El Ingeniero Civil de industrias y actual presidente del directorio del Metro de Santiago dice que la estación del Parque Bustamante es, a su juicio, la más estética del tren subterráneo y destaca la estación Majakovskaja del metro de Moscú: “un verdadero museo abierto al público”.

  • 27 febrero, 2019

Una estación de metro (del mundo).

La estación Majakovskaja, del metro de Moscú. Se inauguró en 1935, y es un verdadero museo abierto al público. Es una verdadera inspiración desde el punto de vista arquitectónico. También la estación Toledo, en el metro de Nápoles, es de una gran belleza. Aunque el metro de Santiago funciona mucho mejor que ambos, y también tiene bellísimas obras de arte de acceso público.

Una estación de metro (chile): La estación Parque Bustamante es la que tiene, en mi opinión, el MetroArte más lindo (obra de Alejandro “Mono” González). Aunque con la inauguración de las nuevas líneas 6 y 3 aparecen nuevas estaciones de interconexión, que además de ser una solución ingenieril extraordinaria, ofrecen múltiples servicios públicos que nuestros pasajeros valoran cada día más.

Una película. Dependiendo de la época de tu vida, las películas te marcan de manera distinta. Creo que Forrest Gump (1994) fue una de ellas. Una bellísima película, que hasta el día de hoy sigo recordando con especial cariño.

Una autopista. Cada autopista tiene su mérito propio, y todas han permitido mejorar la conectividad de nuestro país. Quizás Costanera Norte la destacaría, porque fue la primera de todas, porque permitió reducir el tiempo de acceso al aeropuerto a 20 minutos y porque ha sido capaz de expandirse incorporando tecnología a nivel mundial con ingenieros chilenos. Además, ha permitido poner en valor espacios públicos, como por ejemplo el Parque de las Esculturas en Providencia, donde se realiza cada año el Festival de Jazz.

Un viaje. A Osaka, en 1994, cuando participé en el campeonato mundial de GO en representación de Chile (juego de estrategia japonés). Era la primera vez que viajaba fuera del país, a una cultura absolutamente distinta. Me fue pésimo en el torneo, pero nunca olvidaré la alta tecnología que tenían, los altos precios de las frutas, y que casi toda la gente se movía en trenes (hasta el día de hoy).

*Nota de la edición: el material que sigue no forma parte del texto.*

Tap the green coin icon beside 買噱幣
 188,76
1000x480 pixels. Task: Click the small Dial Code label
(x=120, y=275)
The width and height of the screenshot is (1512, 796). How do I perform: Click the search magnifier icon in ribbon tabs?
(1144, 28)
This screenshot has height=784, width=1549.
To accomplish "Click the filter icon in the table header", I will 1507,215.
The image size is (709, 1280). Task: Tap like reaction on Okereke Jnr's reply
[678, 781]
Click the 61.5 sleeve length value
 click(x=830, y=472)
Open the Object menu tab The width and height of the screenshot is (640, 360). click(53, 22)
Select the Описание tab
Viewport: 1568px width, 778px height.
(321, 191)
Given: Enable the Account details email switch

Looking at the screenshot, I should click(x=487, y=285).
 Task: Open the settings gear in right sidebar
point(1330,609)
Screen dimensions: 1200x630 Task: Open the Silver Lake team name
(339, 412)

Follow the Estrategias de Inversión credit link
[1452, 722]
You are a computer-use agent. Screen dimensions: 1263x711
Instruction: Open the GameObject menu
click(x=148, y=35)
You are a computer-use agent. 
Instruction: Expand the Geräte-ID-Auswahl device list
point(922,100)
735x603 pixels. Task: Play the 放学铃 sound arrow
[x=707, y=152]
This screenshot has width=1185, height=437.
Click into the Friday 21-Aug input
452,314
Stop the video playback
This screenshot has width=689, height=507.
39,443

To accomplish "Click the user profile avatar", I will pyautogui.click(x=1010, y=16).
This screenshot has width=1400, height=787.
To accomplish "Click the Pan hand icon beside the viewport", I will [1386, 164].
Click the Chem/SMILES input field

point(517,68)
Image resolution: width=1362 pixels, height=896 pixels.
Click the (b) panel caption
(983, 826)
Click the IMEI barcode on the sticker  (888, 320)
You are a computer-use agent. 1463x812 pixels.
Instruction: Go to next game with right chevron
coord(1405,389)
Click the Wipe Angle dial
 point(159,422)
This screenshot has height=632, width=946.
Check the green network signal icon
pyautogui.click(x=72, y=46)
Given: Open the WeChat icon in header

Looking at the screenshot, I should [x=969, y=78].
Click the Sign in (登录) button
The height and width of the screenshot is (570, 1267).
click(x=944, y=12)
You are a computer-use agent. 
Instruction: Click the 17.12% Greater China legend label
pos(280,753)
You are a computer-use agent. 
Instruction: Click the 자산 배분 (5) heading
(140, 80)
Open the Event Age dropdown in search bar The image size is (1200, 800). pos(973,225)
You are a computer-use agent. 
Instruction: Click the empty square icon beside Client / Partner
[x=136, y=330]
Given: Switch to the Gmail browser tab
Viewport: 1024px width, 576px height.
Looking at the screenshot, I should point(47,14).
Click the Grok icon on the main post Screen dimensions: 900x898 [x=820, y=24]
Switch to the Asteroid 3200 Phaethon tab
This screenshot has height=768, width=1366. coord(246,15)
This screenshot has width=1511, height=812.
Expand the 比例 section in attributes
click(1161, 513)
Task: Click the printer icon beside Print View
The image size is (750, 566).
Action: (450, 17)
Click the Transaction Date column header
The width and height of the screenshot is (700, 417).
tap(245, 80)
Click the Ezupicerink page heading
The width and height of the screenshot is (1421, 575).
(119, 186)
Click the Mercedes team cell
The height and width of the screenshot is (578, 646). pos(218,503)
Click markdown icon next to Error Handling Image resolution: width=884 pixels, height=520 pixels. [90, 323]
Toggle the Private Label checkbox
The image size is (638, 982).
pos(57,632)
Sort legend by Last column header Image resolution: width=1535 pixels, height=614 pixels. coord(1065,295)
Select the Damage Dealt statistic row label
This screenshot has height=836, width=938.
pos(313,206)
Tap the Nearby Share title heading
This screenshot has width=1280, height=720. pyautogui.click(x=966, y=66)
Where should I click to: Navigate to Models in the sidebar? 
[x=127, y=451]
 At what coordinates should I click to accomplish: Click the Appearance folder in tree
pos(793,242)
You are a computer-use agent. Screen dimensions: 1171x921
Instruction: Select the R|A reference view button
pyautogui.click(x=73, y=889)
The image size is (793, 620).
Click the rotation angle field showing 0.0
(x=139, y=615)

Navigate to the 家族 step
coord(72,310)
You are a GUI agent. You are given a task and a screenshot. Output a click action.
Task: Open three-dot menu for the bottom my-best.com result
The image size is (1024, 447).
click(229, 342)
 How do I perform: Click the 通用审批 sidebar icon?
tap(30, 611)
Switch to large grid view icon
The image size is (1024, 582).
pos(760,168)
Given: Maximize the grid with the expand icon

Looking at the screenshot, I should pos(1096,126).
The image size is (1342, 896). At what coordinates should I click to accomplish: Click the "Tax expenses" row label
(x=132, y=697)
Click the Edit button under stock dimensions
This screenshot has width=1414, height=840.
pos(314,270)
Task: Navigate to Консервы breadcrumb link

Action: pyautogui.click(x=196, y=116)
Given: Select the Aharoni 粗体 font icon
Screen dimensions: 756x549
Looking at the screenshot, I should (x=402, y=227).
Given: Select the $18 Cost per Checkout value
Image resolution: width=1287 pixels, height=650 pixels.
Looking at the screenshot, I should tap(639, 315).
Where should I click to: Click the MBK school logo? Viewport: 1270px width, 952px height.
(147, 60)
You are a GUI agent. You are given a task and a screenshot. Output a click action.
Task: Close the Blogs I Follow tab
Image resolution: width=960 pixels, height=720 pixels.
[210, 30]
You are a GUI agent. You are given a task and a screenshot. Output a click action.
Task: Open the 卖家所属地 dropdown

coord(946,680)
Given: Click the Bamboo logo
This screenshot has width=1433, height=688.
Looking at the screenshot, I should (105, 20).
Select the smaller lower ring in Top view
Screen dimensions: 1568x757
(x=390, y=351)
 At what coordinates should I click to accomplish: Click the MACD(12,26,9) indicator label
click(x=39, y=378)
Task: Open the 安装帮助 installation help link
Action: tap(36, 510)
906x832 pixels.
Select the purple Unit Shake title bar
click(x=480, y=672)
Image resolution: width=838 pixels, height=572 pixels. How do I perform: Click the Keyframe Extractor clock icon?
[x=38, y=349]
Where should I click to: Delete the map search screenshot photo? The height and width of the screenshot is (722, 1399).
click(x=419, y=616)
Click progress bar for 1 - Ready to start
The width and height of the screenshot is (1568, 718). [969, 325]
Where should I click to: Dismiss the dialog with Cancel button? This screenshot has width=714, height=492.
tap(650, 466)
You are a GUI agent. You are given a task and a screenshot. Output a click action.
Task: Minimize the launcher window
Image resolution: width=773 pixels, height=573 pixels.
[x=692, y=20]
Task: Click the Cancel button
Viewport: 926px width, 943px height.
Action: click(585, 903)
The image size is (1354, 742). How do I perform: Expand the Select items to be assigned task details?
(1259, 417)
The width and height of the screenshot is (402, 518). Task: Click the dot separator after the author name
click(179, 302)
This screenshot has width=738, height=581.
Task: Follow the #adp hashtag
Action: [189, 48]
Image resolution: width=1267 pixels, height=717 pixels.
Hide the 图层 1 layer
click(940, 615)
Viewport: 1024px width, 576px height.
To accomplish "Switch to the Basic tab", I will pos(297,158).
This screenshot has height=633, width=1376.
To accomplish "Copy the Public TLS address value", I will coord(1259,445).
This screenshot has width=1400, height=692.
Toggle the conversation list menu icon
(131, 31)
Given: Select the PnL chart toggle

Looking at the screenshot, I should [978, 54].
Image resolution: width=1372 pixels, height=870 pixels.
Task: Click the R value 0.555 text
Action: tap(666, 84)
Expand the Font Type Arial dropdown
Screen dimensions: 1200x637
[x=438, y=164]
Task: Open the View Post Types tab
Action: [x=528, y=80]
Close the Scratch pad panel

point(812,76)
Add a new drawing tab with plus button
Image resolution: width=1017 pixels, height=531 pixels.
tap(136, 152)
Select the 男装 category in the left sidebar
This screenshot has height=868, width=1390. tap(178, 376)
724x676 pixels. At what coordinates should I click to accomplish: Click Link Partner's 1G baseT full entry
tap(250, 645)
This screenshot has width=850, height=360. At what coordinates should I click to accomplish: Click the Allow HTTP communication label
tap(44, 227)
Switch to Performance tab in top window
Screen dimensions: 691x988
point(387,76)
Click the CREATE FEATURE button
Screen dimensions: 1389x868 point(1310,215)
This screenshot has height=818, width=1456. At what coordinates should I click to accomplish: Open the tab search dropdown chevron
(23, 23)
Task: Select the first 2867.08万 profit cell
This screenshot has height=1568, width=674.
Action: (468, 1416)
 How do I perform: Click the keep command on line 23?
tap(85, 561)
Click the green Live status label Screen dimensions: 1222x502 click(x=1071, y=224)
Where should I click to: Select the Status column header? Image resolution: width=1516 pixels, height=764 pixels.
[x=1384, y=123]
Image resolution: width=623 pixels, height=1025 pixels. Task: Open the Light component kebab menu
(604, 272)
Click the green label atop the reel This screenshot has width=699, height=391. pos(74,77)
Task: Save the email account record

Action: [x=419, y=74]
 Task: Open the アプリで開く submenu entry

Un libro. Masa crítica, de Philip Ball, en donde se critica muy fundadamente las limitaciones de modelos usados en economía para explicar comportamientos de agentes complejos (como personas o empresas). Explica muy bien por qué los modelos económicos persisten en la inconsistencia, en el sentido de que fracasan repetidamente a la hora de hacer predicciones ajustadas, que es algo de lo que los modelos científicos (como los físicos) son rutinariamente capaces. Una razón para ello sería que el instinto básico de los científicos verdaderos, que es aprender de la experimentación, no siempre es compartido por los economistas.